TRY IT: Each of the entries below should be written out exactly as it reads.

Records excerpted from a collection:
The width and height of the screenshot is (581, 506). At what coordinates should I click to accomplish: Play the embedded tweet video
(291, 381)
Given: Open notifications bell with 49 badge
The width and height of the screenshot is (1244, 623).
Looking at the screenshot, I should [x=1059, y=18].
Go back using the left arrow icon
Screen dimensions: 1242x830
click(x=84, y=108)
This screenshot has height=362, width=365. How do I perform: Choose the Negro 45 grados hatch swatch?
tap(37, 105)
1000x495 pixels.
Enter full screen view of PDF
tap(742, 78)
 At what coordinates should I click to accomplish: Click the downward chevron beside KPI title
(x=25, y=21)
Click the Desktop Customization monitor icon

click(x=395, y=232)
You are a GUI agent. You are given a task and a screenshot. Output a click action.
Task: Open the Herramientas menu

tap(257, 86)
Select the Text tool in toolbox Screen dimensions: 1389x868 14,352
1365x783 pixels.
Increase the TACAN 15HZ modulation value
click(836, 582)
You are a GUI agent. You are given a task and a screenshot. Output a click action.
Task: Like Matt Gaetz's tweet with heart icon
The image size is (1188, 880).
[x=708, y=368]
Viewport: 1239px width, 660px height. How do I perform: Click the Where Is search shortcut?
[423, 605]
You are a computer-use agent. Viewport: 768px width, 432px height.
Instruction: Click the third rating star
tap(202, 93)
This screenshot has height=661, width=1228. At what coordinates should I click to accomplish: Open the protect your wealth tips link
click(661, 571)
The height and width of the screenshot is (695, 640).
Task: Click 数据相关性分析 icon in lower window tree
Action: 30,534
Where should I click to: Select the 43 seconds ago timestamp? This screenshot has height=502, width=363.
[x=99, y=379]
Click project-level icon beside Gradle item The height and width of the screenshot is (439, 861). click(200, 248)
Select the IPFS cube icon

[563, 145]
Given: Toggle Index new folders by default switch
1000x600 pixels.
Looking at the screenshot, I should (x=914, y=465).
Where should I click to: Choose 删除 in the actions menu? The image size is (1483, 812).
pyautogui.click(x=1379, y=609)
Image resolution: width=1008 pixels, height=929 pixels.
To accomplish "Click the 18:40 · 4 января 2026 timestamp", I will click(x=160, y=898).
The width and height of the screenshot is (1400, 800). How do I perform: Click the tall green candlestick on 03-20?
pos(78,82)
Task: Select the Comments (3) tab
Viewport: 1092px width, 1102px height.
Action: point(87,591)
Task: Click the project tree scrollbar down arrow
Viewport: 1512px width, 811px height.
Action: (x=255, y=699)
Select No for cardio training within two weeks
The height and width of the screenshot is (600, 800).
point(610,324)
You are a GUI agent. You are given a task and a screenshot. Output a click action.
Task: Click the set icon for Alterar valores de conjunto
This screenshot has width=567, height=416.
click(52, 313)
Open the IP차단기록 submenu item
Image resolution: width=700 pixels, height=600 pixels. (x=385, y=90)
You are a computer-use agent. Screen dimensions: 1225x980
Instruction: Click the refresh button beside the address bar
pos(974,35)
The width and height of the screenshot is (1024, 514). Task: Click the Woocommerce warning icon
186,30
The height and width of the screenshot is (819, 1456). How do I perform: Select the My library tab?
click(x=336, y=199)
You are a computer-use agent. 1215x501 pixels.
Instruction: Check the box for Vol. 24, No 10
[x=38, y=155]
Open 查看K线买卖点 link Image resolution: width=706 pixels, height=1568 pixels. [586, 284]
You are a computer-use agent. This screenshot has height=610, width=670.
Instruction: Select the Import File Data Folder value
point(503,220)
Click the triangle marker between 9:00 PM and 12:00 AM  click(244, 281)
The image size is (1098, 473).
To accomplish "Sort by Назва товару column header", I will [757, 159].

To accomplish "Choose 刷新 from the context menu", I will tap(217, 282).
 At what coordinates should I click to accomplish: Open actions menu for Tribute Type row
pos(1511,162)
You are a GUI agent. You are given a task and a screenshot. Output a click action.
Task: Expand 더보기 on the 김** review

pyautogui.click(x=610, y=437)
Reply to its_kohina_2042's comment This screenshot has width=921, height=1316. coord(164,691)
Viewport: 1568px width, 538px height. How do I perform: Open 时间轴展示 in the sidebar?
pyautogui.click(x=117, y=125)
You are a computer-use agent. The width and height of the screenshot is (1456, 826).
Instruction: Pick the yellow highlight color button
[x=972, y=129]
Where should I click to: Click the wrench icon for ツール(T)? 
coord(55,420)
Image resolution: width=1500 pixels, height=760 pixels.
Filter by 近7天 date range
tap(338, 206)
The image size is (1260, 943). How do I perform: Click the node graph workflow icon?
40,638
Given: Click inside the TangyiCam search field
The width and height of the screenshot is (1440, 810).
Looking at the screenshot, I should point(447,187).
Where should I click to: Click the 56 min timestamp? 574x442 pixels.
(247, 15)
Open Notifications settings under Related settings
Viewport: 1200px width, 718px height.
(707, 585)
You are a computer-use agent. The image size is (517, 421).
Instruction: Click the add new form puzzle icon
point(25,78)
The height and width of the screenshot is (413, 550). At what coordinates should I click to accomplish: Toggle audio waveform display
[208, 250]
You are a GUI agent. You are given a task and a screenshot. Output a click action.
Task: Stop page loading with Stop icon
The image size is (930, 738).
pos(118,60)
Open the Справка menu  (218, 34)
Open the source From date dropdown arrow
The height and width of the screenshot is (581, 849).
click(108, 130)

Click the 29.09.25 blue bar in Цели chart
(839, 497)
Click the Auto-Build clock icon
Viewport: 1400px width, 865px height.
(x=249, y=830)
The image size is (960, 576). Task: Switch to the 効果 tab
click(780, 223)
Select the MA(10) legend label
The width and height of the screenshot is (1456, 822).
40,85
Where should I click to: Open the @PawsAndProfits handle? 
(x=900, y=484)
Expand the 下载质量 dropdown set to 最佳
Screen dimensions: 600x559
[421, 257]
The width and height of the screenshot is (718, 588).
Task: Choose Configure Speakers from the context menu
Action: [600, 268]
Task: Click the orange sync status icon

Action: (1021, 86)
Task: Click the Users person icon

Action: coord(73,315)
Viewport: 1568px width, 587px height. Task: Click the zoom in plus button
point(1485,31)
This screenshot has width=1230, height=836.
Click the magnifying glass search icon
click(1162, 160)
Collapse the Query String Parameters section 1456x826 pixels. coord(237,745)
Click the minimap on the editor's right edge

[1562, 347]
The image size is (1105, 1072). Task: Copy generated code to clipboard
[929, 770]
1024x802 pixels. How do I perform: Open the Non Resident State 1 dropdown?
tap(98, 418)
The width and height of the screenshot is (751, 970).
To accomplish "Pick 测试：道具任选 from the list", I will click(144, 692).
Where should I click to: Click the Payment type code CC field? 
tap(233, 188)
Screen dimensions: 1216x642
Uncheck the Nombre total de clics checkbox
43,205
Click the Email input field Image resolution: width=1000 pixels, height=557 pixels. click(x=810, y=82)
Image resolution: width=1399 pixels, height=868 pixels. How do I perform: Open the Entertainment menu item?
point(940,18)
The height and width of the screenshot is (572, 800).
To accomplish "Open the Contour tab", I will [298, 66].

RESPONSE TO THE TASK:
The width and height of the screenshot is (581, 506). At what coordinates should I click to accomplish: Play the embedded tweet video
(291, 381)
Given: Open notifications bell with 49 badge
The width and height of the screenshot is (1244, 623).
Looking at the screenshot, I should [x=1059, y=18].
Go back using the left arrow icon
Screen dimensions: 1242x830
click(x=84, y=108)
This screenshot has height=362, width=365. How do I perform: Choose the Negro 45 grados hatch swatch?
tap(37, 105)
1000x495 pixels.
Enter full screen view of PDF
tap(742, 78)
 At what coordinates should I click to accomplish: Click the downward chevron beside KPI title
(x=25, y=21)
Click the Desktop Customization monitor icon

click(x=395, y=232)
You are a GUI agent. You are given a task and a screenshot. Output a click action.
Task: Open the Herramientas menu

tap(257, 86)
Select the Text tool in toolbox Screen dimensions: 1389x868 14,352
1365x783 pixels.
Increase the TACAN 15HZ modulation value
click(836, 582)
You are a GUI agent. You are given a task and a screenshot. Output a click action.
Task: Like Matt Gaetz's tweet with heart icon
The image size is (1188, 880).
[x=708, y=368]
Viewport: 1239px width, 660px height. How do I perform: Click the Where Is search shortcut?
[423, 605]
You are a computer-use agent. Viewport: 768px width, 432px height.
Instruction: Click the third rating star
tap(202, 93)
This screenshot has height=661, width=1228. At what coordinates should I click to accomplish: Open the protect your wealth tips link
click(661, 571)
The height and width of the screenshot is (695, 640).
Task: Click 数据相关性分析 icon in lower window tree
Action: 30,534
Where should I click to: Select the 43 seconds ago timestamp? This screenshot has height=502, width=363.
[x=99, y=379]
Click project-level icon beside Gradle item The height and width of the screenshot is (439, 861). click(200, 248)
Select the IPFS cube icon

[563, 145]
Given: Toggle Index new folders by default switch
1000x600 pixels.
Looking at the screenshot, I should (x=914, y=465).
Where should I click to: Choose 删除 in the actions menu? The image size is (1483, 812).
pyautogui.click(x=1379, y=609)
Image resolution: width=1008 pixels, height=929 pixels.
To accomplish "Click the 18:40 · 4 января 2026 timestamp", I will click(x=160, y=898).
The width and height of the screenshot is (1400, 800). How do I perform: Click the tall green candlestick on 03-20?
pos(78,82)
Task: Select the Comments (3) tab
Viewport: 1092px width, 1102px height.
Action: point(87,591)
Task: Click the project tree scrollbar down arrow
Viewport: 1512px width, 811px height.
Action: (x=255, y=699)
Select No for cardio training within two weeks
The height and width of the screenshot is (600, 800).
point(610,324)
You are a GUI agent. You are given a task and a screenshot. Output a click action.
Task: Click the set icon for Alterar valores de conjunto
This screenshot has width=567, height=416.
click(52, 313)
Open the IP차단기록 submenu item
Image resolution: width=700 pixels, height=600 pixels. (x=385, y=90)
You are a computer-use agent. Screen dimensions: 1225x980
Instruction: Click the refresh button beside the address bar
pos(974,35)
The width and height of the screenshot is (1024, 514). Task: Click the Woocommerce warning icon
186,30
The height and width of the screenshot is (819, 1456). How do I perform: Select the My library tab?
click(x=336, y=199)
You are a computer-use agent. 1215x501 pixels.
Instruction: Check the box for Vol. 24, No 10
[x=38, y=155]
Open 查看K线买卖点 link Image resolution: width=706 pixels, height=1568 pixels. [586, 284]
You are a computer-use agent. This screenshot has height=610, width=670.
Instruction: Select the Import File Data Folder value
point(503,220)
Click the triangle marker between 9:00 PM and 12:00 AM  click(244, 281)
The image size is (1098, 473).
To accomplish "Sort by Назва товару column header", I will [757, 159].

To accomplish "Choose 刷新 from the context menu", I will tap(217, 282).
 At what coordinates should I click to accomplish: Open actions menu for Tribute Type row
pos(1511,162)
You are a GUI agent. You are given a task and a screenshot. Output a click action.
Task: Expand 더보기 on the 김** review

pyautogui.click(x=610, y=437)
Reply to its_kohina_2042's comment This screenshot has width=921, height=1316. coord(164,691)
Viewport: 1568px width, 538px height. How do I perform: Open 时间轴展示 in the sidebar?
pyautogui.click(x=117, y=125)
You are a computer-use agent. The width and height of the screenshot is (1456, 826).
Instruction: Pick the yellow highlight color button
[x=972, y=129]
Where should I click to: Click the wrench icon for ツール(T)? 
coord(55,420)
Image resolution: width=1500 pixels, height=760 pixels.
Filter by 近7天 date range
tap(338, 206)
The image size is (1260, 943). How do I perform: Click the node graph workflow icon?
40,638
Given: Click inside the TangyiCam search field
The width and height of the screenshot is (1440, 810).
Looking at the screenshot, I should point(447,187).
Where should I click to: Click the 56 min timestamp? 574x442 pixels.
(247, 15)
Open Notifications settings under Related settings
Viewport: 1200px width, 718px height.
(707, 585)
You are a computer-use agent. The image size is (517, 421).
Instruction: Click the add new form puzzle icon
point(25,78)
The height and width of the screenshot is (413, 550). At what coordinates should I click to accomplish: Toggle audio waveform display
[208, 250]
You are a GUI agent. You are given a task and a screenshot. Output a click action.
Task: Stop page loading with Stop icon
The image size is (930, 738).
pos(118,60)
Open the Справка menu  (218, 34)
Open the source From date dropdown arrow
The height and width of the screenshot is (581, 849).
click(108, 130)

Click the 29.09.25 blue bar in Цели chart
(839, 497)
Click the Auto-Build clock icon
Viewport: 1400px width, 865px height.
(x=249, y=830)
The image size is (960, 576). Task: Switch to the 効果 tab
click(780, 223)
Select the MA(10) legend label
The width and height of the screenshot is (1456, 822).
40,85
Where should I click to: Open the @PawsAndProfits handle? 
(x=900, y=484)
Expand the 下载质量 dropdown set to 最佳
Screen dimensions: 600x559
[421, 257]
The width and height of the screenshot is (718, 588).
Task: Choose Configure Speakers from the context menu
Action: [600, 268]
Task: Click the orange sync status icon

Action: (1021, 86)
Task: Click the Users person icon

Action: coord(73,315)
Viewport: 1568px width, 587px height. Task: Click the zoom in plus button
point(1485,31)
This screenshot has width=1230, height=836.
Click the magnifying glass search icon
click(1162, 160)
Collapse the Query String Parameters section 1456x826 pixels. coord(237,745)
Click the minimap on the editor's right edge

[1562, 347]
The image size is (1105, 1072). Task: Copy generated code to clipboard
[929, 770]
1024x802 pixels. How do I perform: Open the Non Resident State 1 dropdown?
tap(98, 418)
The width and height of the screenshot is (751, 970).
To accomplish "Pick 测试：道具任选 from the list", I will click(144, 692).
Where should I click to: Click the Payment type code CC field? 
tap(233, 188)
Screen dimensions: 1216x642
Uncheck the Nombre total de clics checkbox
43,205
Click the Email input field Image resolution: width=1000 pixels, height=557 pixels. click(x=810, y=82)
Image resolution: width=1399 pixels, height=868 pixels. How do I perform: Open the Entertainment menu item?
point(940,18)
The height and width of the screenshot is (572, 800).
To accomplish "Open the Contour tab", I will [298, 66].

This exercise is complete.